In the season of 1802, Mons. Ganerin exhibited a night ascent in his balloon at Vauxhall Gardens, with the extra charm of dropping a cat in a small parachute unto the top of some houses in Lambeth. "It ascended with wonderful velocity, and, after having remained for some time in the air, the fireworks attached to it went off, presenting at once a sight novel and entertaining."

It appears that great hopes were entertained by most people that balloons would be made useful in acquiring knowledge as to the state of the atmosphere; but M. Ganerin did not seem the person destined to make these discoveries, or satisfy the anxiety of the philosophers who preferred terra firma. We find the next day's paper filled with a rhapsody, which should be called a "flight" indeed,made up of such stuff as the following: "The curiosity of my companions led them more particularly to the observation of sounds. They observed the sensible evaporation of noise coming from the earth, although we were not at a great distance. This effect, which is produced by the rarification of the air-process, the use demonstrated by the trifling experiments of philosophy in the constitution of the atmosphere, where so many changes are felt in such rapid succession." This high-flown mystification must have been anything but gratifying to the thousands agape for information as to the cloudy highway in the skies above them. He fell at Hampstead, four miles from London, having ascended two thousand four hundred feet.

These gardens enjoyed great popularity the succeeding year (1803), when they were continually patronized by some one or other of our nobility, whose names headed the entertainments of the evening. The closing night of the gardens was distinguished by a superb fête, honoured by all grades of society, anxious to take their last look for the season of the realm of pleasure.

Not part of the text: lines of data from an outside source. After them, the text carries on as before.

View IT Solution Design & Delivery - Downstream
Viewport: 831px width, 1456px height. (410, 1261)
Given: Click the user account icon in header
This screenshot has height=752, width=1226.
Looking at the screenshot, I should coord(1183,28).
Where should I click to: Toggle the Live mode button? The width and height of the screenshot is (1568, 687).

The Morning Chronicle of the 1st of September, 1803, gives a long and graphic account of the doings, part of which we extract.

"It was near midnight before the whole of the company had entered the gardens, and every avenue was crowded with the carriages of the nobility and gentry. One great advantage of the war, as it affects this elegant place of amusement, is, there are none of those low visitors who, if they do not absolutely disgrace an English place of entertainment, certainly by their general behaviour, often prevent it from becoming the resort of elegance and beauty.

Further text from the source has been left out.